▸ TASK DIRECTIONS:
For the entries that follow, set down each one exactly and drop any pictures.

[[ ENTRIES SHOWN open ]]

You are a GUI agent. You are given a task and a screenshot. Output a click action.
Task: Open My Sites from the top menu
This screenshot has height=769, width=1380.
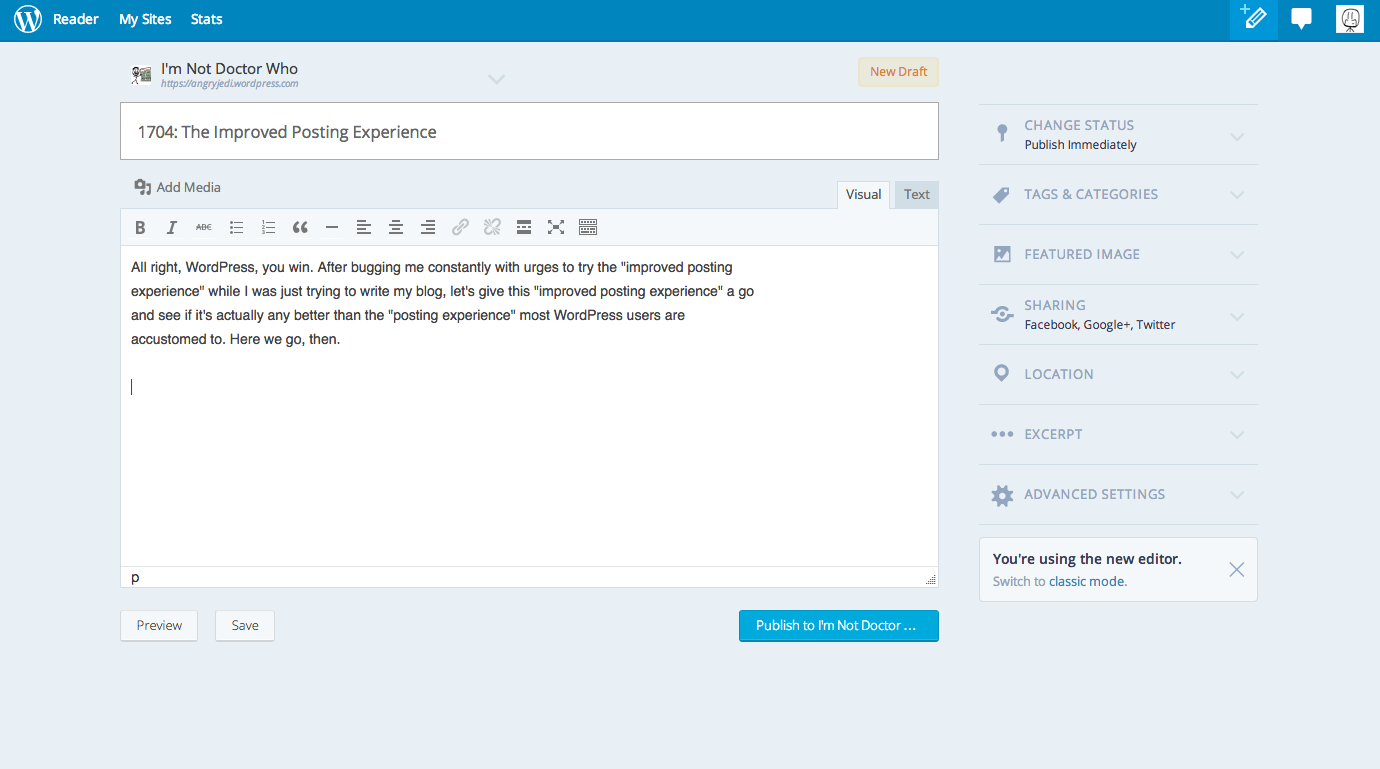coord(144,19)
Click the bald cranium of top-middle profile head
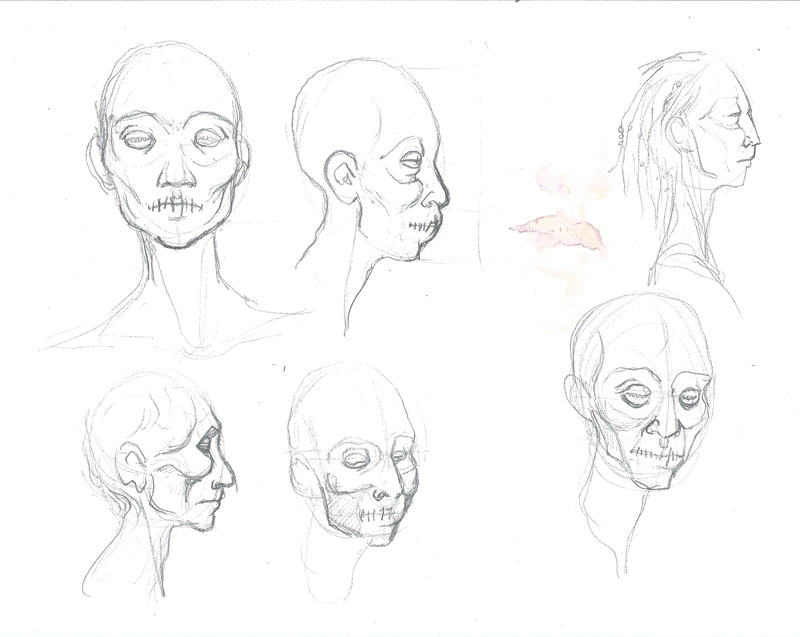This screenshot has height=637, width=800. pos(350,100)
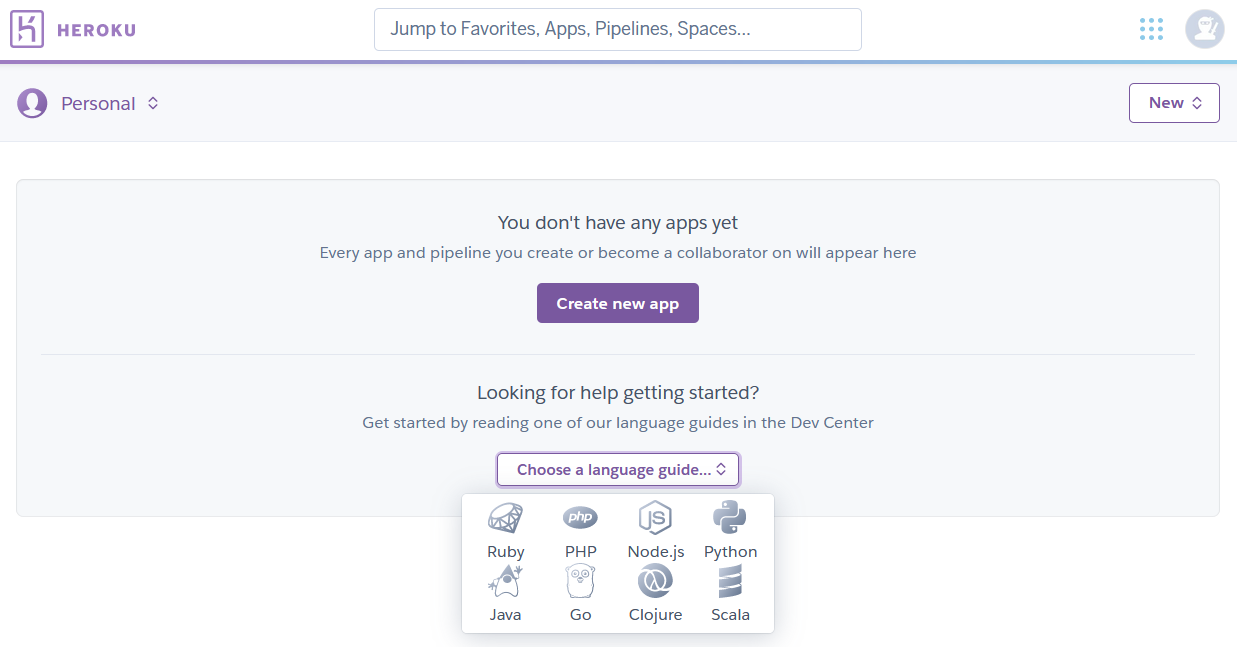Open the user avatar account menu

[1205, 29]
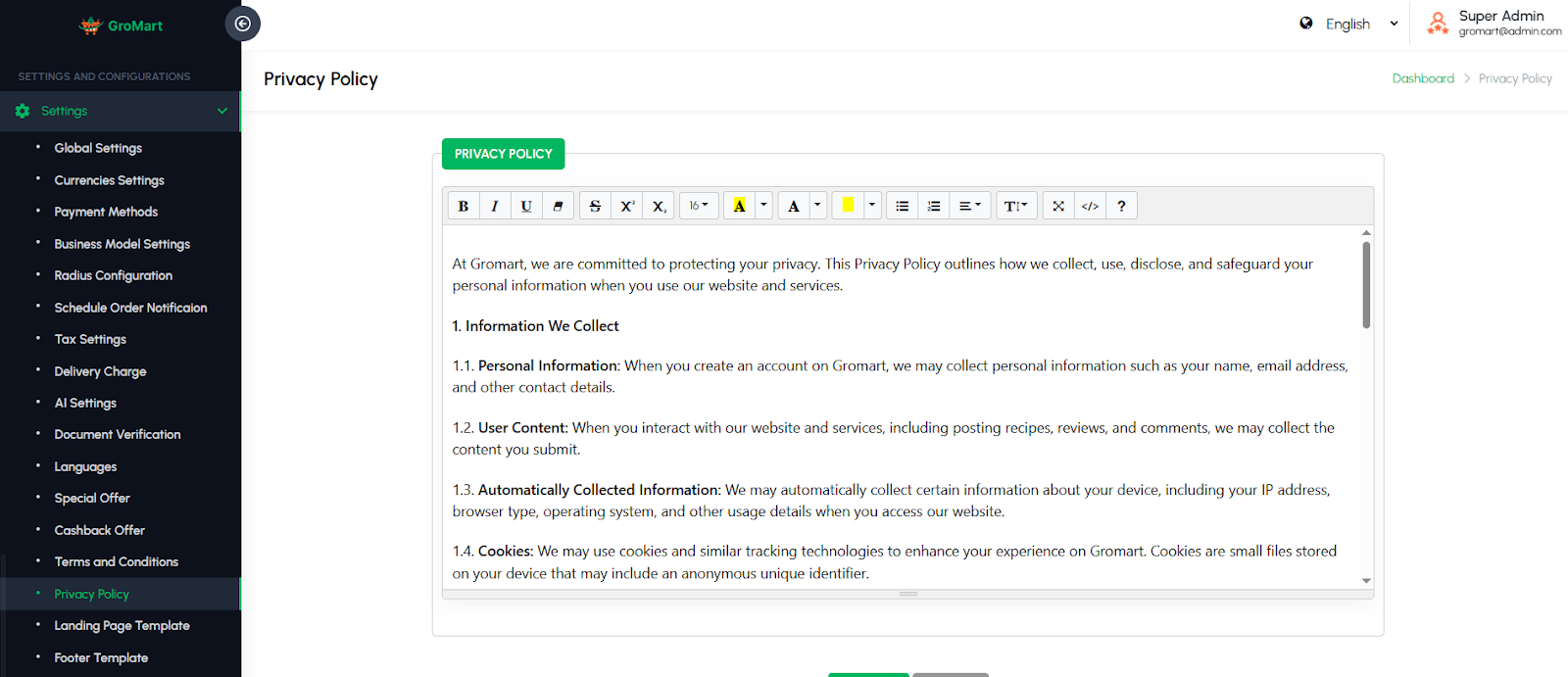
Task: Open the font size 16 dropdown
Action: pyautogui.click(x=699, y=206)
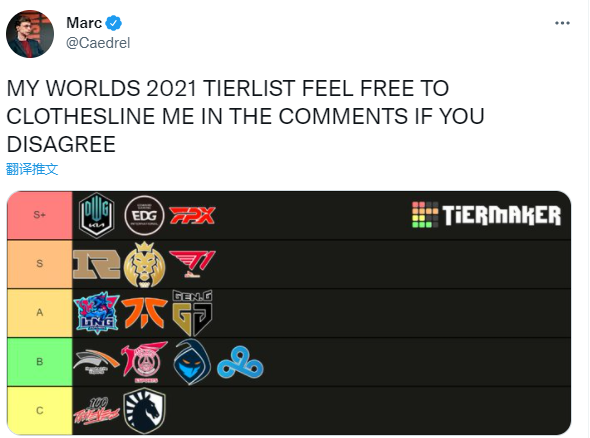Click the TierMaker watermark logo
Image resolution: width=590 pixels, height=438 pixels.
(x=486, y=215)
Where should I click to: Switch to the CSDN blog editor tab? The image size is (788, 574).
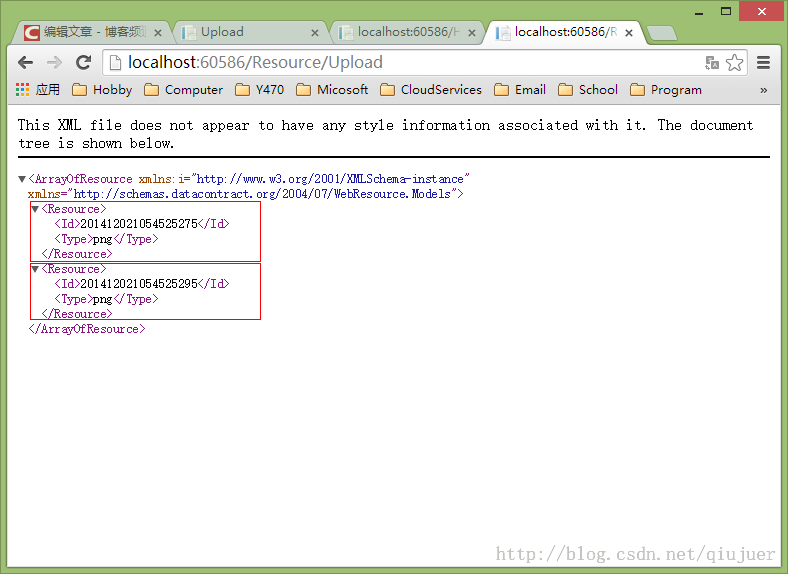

[[ ENTRIES SHOWN closed ]]

▸ ANSWER BOX:
You are a GUI agent. You are given a task and a screenshot. Output a click action.
Task: Open My Sites from the top menu
This screenshot has height=769, width=1380.
coord(144,19)
Click the bald cranium of top-middle profile head
This screenshot has height=637, width=800. pos(350,100)
Open the user avatar account menu

[1205, 29]
Task: Open the font size 16 dropdown
Action: pyautogui.click(x=699, y=206)
Click the TierMaker watermark logo
Image resolution: width=590 pixels, height=438 pixels.
(x=486, y=215)
Where should I click to: Switch to the CSDN blog editor tab? The image size is (788, 574).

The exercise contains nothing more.